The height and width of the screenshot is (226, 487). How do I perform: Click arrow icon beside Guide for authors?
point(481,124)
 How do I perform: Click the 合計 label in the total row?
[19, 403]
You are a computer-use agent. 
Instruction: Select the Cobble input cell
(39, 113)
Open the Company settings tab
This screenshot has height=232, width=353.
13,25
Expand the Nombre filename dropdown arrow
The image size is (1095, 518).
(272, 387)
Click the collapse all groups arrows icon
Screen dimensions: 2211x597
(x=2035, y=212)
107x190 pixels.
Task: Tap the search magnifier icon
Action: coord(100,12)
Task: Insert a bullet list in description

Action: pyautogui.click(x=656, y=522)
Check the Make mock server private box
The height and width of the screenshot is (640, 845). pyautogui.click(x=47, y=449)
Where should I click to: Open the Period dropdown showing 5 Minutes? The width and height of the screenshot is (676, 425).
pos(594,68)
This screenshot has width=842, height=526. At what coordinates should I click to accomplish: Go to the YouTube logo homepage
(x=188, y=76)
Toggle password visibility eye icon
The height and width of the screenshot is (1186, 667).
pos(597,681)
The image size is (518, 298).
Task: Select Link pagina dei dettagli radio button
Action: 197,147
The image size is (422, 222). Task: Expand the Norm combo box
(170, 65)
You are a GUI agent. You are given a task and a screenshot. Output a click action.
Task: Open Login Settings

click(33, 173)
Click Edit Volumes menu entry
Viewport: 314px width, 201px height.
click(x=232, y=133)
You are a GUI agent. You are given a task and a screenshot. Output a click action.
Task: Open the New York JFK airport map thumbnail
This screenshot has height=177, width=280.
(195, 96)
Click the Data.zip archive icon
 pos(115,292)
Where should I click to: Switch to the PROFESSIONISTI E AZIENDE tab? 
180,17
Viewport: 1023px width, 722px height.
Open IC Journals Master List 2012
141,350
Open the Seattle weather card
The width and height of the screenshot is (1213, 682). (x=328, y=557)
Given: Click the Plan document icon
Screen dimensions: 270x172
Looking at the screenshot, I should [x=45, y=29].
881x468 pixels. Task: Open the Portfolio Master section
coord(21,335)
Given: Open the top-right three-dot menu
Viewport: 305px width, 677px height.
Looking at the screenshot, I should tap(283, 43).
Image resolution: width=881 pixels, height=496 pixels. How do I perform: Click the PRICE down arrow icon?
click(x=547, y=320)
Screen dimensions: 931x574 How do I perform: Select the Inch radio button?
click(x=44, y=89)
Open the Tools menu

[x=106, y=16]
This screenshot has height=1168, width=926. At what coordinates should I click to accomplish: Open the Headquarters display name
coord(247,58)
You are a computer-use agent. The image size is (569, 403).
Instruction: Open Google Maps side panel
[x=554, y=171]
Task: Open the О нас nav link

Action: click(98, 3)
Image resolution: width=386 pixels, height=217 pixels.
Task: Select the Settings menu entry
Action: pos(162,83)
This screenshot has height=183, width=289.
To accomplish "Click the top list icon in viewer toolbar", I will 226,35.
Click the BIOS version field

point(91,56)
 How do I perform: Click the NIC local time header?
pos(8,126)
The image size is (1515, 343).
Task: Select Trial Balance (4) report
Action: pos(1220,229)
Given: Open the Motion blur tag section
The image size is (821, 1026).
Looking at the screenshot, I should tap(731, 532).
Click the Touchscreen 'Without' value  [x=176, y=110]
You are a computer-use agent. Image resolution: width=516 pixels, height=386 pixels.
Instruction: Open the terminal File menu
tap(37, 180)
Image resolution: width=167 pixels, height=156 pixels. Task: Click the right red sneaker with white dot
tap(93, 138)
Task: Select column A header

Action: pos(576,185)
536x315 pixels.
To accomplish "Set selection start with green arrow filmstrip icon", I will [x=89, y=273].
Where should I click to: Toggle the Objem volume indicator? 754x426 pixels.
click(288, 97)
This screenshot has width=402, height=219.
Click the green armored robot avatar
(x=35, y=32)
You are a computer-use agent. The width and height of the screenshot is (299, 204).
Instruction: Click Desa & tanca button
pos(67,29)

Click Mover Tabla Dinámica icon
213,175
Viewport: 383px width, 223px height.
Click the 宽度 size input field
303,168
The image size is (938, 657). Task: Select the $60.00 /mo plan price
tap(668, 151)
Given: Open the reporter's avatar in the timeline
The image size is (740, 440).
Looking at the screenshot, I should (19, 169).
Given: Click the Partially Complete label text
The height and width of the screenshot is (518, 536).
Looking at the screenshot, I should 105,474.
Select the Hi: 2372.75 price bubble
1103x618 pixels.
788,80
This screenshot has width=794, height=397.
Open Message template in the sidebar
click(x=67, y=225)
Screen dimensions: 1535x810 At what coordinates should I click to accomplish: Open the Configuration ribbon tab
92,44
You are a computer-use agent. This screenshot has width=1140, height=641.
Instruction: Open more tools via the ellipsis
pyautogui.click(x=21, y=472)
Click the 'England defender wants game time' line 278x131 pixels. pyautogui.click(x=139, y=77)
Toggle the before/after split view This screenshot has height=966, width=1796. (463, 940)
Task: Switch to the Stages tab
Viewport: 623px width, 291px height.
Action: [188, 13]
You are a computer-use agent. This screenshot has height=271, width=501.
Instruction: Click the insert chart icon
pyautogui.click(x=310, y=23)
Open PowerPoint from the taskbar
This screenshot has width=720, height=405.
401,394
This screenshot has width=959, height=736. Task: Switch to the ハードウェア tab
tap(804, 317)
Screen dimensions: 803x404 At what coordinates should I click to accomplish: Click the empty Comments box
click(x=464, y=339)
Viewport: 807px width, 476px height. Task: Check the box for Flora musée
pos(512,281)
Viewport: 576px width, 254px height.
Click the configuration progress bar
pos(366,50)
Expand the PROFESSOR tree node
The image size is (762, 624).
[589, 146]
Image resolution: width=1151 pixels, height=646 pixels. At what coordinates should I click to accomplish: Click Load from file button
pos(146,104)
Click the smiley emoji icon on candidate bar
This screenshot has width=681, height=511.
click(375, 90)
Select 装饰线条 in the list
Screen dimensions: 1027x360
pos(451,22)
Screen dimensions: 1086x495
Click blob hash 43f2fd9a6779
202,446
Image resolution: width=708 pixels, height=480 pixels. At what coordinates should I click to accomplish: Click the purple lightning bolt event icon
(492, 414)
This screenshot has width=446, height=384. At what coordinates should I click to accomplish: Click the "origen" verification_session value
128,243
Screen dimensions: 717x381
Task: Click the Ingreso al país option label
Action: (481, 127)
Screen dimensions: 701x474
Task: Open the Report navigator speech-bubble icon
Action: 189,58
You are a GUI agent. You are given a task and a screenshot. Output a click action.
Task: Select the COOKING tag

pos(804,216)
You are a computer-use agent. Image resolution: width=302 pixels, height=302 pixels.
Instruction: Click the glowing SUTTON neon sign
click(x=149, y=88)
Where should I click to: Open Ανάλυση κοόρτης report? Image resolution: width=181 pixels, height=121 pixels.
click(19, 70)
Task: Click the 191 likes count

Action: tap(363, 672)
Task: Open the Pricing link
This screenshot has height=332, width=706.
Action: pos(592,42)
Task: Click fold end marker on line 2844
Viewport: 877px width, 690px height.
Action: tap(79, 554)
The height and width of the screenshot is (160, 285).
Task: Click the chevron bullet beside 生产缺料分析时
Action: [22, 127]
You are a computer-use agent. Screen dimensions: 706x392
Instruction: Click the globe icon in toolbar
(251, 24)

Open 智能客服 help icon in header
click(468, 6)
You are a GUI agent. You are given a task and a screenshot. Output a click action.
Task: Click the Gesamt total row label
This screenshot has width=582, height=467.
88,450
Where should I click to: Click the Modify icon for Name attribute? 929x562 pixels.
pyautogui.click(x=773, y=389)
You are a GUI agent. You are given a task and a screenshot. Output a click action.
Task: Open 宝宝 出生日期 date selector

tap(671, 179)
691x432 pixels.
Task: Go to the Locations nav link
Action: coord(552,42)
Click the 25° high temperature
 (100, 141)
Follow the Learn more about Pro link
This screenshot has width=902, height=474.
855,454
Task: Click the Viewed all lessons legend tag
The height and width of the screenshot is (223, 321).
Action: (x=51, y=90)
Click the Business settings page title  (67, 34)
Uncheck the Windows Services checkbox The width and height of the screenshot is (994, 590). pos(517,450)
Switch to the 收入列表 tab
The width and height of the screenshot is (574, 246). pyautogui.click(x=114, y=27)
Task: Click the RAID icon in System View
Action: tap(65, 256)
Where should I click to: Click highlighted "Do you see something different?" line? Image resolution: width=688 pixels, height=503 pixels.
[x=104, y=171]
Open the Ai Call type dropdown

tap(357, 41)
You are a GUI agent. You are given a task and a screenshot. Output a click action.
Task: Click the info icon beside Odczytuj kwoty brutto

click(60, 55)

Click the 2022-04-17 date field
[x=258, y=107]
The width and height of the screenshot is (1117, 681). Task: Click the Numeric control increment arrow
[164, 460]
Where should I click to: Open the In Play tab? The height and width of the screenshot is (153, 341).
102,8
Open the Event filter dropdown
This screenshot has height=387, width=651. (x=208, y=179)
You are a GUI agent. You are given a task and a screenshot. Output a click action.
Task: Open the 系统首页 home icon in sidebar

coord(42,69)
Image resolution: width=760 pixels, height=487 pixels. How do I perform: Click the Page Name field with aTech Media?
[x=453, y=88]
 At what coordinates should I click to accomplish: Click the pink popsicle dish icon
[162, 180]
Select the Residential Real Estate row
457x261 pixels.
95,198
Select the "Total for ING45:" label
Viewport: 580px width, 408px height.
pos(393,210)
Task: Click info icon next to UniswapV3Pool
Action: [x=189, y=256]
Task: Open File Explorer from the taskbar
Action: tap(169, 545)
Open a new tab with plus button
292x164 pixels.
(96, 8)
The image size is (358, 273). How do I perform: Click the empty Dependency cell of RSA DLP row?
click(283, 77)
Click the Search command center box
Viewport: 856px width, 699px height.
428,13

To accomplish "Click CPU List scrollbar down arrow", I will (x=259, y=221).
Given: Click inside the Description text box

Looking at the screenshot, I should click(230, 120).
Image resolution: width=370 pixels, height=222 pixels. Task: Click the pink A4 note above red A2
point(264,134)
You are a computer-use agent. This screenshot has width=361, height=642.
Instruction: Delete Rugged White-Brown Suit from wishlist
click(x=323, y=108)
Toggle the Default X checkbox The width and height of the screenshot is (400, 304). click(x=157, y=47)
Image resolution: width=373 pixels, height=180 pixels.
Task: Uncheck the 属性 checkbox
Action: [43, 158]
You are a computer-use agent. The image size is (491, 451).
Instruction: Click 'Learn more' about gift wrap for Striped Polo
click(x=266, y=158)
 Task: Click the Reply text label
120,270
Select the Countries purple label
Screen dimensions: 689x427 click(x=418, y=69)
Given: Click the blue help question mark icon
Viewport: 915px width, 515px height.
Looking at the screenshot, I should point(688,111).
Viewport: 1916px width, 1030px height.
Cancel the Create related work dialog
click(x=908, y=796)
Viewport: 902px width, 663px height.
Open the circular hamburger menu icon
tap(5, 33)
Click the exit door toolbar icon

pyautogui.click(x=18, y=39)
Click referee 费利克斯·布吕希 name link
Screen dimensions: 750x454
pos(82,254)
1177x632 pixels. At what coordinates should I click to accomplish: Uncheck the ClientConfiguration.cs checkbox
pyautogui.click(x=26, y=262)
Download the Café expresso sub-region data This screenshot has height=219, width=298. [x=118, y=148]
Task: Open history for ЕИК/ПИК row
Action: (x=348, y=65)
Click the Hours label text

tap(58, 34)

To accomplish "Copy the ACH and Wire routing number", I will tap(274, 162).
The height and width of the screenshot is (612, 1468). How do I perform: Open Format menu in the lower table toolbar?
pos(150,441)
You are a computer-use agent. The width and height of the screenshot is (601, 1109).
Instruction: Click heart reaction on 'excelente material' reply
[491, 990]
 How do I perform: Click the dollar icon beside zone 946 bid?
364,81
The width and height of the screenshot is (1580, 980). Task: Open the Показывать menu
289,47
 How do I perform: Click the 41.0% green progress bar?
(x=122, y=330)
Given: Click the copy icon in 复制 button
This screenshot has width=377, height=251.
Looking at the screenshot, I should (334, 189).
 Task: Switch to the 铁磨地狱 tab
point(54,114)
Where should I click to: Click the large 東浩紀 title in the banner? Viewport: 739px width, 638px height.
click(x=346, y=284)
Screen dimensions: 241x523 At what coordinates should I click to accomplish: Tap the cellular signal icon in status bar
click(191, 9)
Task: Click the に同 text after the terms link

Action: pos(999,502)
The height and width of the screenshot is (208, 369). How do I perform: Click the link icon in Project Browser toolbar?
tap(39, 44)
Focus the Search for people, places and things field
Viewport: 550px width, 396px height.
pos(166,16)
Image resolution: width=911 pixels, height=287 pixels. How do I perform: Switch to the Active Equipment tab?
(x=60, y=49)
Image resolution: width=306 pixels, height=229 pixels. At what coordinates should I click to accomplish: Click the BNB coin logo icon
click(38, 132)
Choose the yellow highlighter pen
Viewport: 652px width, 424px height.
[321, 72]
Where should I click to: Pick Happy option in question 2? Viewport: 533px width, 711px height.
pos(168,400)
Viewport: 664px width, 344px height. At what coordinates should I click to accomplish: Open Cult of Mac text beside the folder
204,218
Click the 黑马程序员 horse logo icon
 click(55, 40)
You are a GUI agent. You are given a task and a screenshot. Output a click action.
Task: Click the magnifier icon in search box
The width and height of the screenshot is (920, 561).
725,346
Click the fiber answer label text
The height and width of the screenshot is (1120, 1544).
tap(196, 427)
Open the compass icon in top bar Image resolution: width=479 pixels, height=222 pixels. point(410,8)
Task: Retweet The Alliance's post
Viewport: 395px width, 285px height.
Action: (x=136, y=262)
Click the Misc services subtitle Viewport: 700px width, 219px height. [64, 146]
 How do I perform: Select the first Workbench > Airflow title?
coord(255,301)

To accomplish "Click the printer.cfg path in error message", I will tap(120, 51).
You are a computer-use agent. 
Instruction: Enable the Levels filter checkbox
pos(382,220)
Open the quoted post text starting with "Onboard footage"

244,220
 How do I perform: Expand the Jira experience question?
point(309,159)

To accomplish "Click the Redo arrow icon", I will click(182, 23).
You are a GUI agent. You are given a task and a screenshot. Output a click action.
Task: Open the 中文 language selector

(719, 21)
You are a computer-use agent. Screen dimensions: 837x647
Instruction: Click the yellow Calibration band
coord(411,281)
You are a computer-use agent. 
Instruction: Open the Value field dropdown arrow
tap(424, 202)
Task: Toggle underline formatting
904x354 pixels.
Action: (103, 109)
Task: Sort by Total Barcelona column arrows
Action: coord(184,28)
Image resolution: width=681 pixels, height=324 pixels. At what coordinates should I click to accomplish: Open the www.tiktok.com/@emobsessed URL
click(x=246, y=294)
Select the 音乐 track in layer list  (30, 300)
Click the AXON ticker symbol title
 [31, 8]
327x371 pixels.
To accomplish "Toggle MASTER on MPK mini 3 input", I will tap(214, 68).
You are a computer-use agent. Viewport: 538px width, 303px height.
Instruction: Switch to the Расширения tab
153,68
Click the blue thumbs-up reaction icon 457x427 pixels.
· · · · · · ·
What you need to do: Among the lines above, list those that contain the word "blue".

Written answer:
Given: Click the blue help question mark icon
Click the blue thumbs-up reaction icon 457x427 pixels.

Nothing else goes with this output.